Si disfrutó tanto la fiesta de los marines estadounidenses que se ofreció en Guayaquil mientras los presos se masacraban, cómo se iba a negar a ir a la inauguración de unas olimpiadas. Más aún en una potencia mundial y con invitados exclusivos por el Covid-19.

Es que Lasso cree que es un jefe de Estado al estilo europeo, donde ese cargo se limita solo al protocolo, porque quien realmente manda es el jefe de gobierno. Por eso es que se atreve a dejar un país azotado por la inseguridad y las lluvias.

Casi la mitad del gabinete acompañó a Lasso al viaje, incluida la primera dama. Gran parte de ellos cruzaron medio mundo a bordo del avión presidencial, que el mandatario ofreció vender porque según él era muestra del “derroche correísta”.

La primera actividad pública fue una “reunión virtual” con directivos de Sinovac, el laboratorio chino que elabora vacunas contra el Covid-19. Aquella reunión incluyó un “paseo virtual” por las instalaciones de la empresa. Como muestra del ridículo quedan las caritas de los ministros en una pantalla mientras observan imágenes de la planta que publicó Julio José Prado, titular de Producción.

Al siguiente día Lasso mantuvo un encuentro con empresarios chinos. El gobierno nunca lo confirmó pero esa reunión también fue virtual porque en el video oficial solo se observa al presidente hablando, sin que aparezca el auditorio o los inversionistas. Es que ya habían estallado las burlas en redes sociales y se tenía que cuidar el encuadre.

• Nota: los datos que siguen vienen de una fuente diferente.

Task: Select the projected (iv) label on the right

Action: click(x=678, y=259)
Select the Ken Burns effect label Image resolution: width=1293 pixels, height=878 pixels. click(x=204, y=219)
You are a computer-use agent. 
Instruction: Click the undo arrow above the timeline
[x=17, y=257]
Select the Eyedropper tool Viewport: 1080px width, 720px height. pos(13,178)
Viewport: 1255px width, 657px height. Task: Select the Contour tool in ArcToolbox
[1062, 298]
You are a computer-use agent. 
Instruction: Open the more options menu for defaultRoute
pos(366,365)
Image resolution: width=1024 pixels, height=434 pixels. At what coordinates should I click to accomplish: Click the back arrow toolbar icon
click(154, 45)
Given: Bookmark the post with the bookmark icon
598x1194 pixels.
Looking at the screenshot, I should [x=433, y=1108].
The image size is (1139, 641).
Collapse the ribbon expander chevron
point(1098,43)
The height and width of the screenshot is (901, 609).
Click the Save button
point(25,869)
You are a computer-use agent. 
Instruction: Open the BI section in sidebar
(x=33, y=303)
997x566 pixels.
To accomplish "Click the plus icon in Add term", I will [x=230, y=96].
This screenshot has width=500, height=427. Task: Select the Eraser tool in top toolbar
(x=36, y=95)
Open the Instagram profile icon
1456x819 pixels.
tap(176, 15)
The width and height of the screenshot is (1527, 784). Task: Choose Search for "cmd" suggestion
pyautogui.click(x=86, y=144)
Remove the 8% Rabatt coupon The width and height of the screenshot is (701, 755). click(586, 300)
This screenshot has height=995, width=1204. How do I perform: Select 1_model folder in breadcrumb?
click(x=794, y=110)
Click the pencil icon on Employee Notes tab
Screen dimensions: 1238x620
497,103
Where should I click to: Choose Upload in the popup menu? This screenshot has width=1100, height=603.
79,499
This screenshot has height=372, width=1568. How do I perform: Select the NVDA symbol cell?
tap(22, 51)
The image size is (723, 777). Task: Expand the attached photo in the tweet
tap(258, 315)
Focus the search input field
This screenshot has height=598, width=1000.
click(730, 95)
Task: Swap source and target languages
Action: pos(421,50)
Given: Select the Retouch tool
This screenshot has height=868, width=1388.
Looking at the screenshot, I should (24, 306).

Al día siguiente fue el evento más esperado por Lasso: la inauguración de las olimpiadas. De eso en cambio no hubo ninguna foto ante el peligro de que los ecuatorianos vayan a creer que su presidente viajó con fondos públicos a una fiesta.

Un encuentro fugaz

Los presidentes Guillermo Lasso y Xi Jinping durante su breve encuentro.

El presidente chino Xi Jinping, del que Lasso ni siquiera puede pronunciar bien su nombre, ofreció una cena para los mandatarios visitantes. Luego conversó brevemente con cada uno de ellos por eso que es apenas hay una foto de ambos presidentes de pie. En ninguna imagen aparecen dialogando sobre los temas que la diplomacia ecuatoriana había promocionado.

Lo que se sabe es que el presidente banquero, que alguna vez definió al país asiático como “imperio chino”, felicitó a Jinping por los 100 años de vida del Partido Comunista Chino. Así lo indica la nota oficial del encuentro.

La única reunión de trascendencia fue la reunión con el primer ministro chino Li Keqiang. De esto sí hay fotos y se observa la típica entrevista de trabajo bilateral.

Así Lasso se regresa apenas con un resultado en firme: la donación de China de 2,5 millones de vacunas contra el Covid-19. Del resto todo es promesa: promesa de que se negociará un acuerdo de libre comercio y promesa de que se renegociará la deuda externa.

Supuestamente los viajes presidenciales se dan solo cuando las delegaciones han llegado a un acuerdo o están a punto de hacerlo. Y a los mandatarios solo les resta rubricar lo negociado.

Lo que evidencia el fiasco del viaje a China es un rasgo de la personalidad del Presidente: que el protocolo lo mueve, incluso hasta el punto de abandonar sus funciones más esenciales, puesto que viajó el mismo día que Quito sufría el peor desastre natural de los últimos 50 años.

La pompa, el homenaje, la invitación, los honores militares cautivan al presidente y eso es propio de personas que sufren complejos, que en el caso de Lasso, el dinero no mitigó. Ahora espera que el cargo lo haga. El problema es que Ecuador sufre los costos de su «tratamiento sicológico».